* **SUPPLIED MATERIAL**:
----------------------------------------

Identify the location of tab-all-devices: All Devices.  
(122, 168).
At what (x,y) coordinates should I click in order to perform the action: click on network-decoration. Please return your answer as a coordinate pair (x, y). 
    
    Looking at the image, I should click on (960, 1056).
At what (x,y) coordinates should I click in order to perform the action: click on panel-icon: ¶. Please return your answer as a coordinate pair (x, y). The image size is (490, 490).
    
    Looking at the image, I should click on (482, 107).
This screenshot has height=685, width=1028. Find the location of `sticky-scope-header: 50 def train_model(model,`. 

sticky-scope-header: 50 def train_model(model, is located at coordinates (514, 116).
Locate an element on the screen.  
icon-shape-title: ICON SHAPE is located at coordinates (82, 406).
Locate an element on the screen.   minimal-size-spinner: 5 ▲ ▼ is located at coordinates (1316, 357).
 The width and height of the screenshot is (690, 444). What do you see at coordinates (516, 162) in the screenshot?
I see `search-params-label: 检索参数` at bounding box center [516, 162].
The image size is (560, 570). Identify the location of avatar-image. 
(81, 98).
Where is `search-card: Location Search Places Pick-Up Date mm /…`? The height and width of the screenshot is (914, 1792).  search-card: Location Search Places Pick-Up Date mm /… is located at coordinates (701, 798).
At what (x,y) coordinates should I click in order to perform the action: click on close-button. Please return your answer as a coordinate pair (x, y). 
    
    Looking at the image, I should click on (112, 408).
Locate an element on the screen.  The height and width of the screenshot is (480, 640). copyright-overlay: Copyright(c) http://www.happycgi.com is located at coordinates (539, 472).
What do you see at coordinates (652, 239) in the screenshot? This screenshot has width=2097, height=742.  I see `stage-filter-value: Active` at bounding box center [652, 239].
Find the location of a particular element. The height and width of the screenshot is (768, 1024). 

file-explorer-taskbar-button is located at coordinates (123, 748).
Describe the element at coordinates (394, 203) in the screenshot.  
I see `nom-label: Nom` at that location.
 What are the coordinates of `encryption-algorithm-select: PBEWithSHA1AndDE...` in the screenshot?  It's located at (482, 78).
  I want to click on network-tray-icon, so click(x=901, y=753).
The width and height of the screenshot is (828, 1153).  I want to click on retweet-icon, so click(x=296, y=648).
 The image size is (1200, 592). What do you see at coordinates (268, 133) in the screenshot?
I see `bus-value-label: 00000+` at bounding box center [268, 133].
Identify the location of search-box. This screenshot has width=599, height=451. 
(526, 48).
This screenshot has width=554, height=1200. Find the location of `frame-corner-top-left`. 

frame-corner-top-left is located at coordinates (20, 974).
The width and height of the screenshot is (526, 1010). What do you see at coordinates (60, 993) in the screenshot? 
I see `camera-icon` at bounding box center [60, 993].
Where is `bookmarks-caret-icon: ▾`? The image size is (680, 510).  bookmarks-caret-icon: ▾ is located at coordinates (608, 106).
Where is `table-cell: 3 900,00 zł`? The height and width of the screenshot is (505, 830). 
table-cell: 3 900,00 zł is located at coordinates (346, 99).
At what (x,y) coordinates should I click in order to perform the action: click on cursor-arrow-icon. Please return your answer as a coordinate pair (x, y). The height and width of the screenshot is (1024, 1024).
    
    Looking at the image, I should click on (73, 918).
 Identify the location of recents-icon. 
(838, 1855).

----------------------------------------

Give back every one of the lines above without changing a single character.

* **SOLVED PROBLEM**:
Identify the location of tab-all-devices: All Devices.  
(122, 168).
At what (x,y) coordinates should I click in order to perform the action: click on network-decoration. Please return your answer as a coordinate pair (x, y). 
    
    Looking at the image, I should click on (960, 1056).
At what (x,y) coordinates should I click in order to perform the action: click on panel-icon: ¶. Please return your answer as a coordinate pair (x, y). The image size is (490, 490).
    
    Looking at the image, I should click on (482, 107).
This screenshot has height=685, width=1028. Find the location of `sticky-scope-header: 50 def train_model(model,`. 

sticky-scope-header: 50 def train_model(model, is located at coordinates (514, 116).
Locate an element on the screen.  
icon-shape-title: ICON SHAPE is located at coordinates (82, 406).
Locate an element on the screen.   minimal-size-spinner: 5 ▲ ▼ is located at coordinates (1316, 357).
 The width and height of the screenshot is (690, 444). What do you see at coordinates (516, 162) in the screenshot?
I see `search-params-label: 检索参数` at bounding box center [516, 162].
The image size is (560, 570). Identify the location of avatar-image. 
(81, 98).
Where is `search-card: Location Search Places Pick-Up Date mm /…`? The height and width of the screenshot is (914, 1792).  search-card: Location Search Places Pick-Up Date mm /… is located at coordinates (701, 798).
At what (x,y) coordinates should I click in order to perform the action: click on close-button. Please return your answer as a coordinate pair (x, y). 
    
    Looking at the image, I should click on (112, 408).
Locate an element on the screen.  The height and width of the screenshot is (480, 640). copyright-overlay: Copyright(c) http://www.happycgi.com is located at coordinates (539, 472).
What do you see at coordinates (652, 239) in the screenshot? This screenshot has width=2097, height=742.  I see `stage-filter-value: Active` at bounding box center [652, 239].
Find the location of a particular element. The height and width of the screenshot is (768, 1024). 

file-explorer-taskbar-button is located at coordinates (123, 748).
Describe the element at coordinates (394, 203) in the screenshot.  
I see `nom-label: Nom` at that location.
 What are the coordinates of `encryption-algorithm-select: PBEWithSHA1AndDE...` in the screenshot?  It's located at (482, 78).
  I want to click on network-tray-icon, so click(x=901, y=753).
The width and height of the screenshot is (828, 1153).  I want to click on retweet-icon, so click(x=296, y=648).
 The image size is (1200, 592). What do you see at coordinates (268, 133) in the screenshot?
I see `bus-value-label: 00000+` at bounding box center [268, 133].
Identify the location of search-box. This screenshot has width=599, height=451. 
(526, 48).
This screenshot has width=554, height=1200. Find the location of `frame-corner-top-left`. 

frame-corner-top-left is located at coordinates (20, 974).
The width and height of the screenshot is (526, 1010). What do you see at coordinates (60, 993) in the screenshot? 
I see `camera-icon` at bounding box center [60, 993].
Where is `bookmarks-caret-icon: ▾`? The image size is (680, 510).  bookmarks-caret-icon: ▾ is located at coordinates (608, 106).
Where is `table-cell: 3 900,00 zł`? The height and width of the screenshot is (505, 830). 
table-cell: 3 900,00 zł is located at coordinates (346, 99).
At what (x,y) coordinates should I click in order to perform the action: click on cursor-arrow-icon. Please return your answer as a coordinate pair (x, y). The height and width of the screenshot is (1024, 1024).
    
    Looking at the image, I should click on (73, 918).
 Identify the location of recents-icon. 
(838, 1855).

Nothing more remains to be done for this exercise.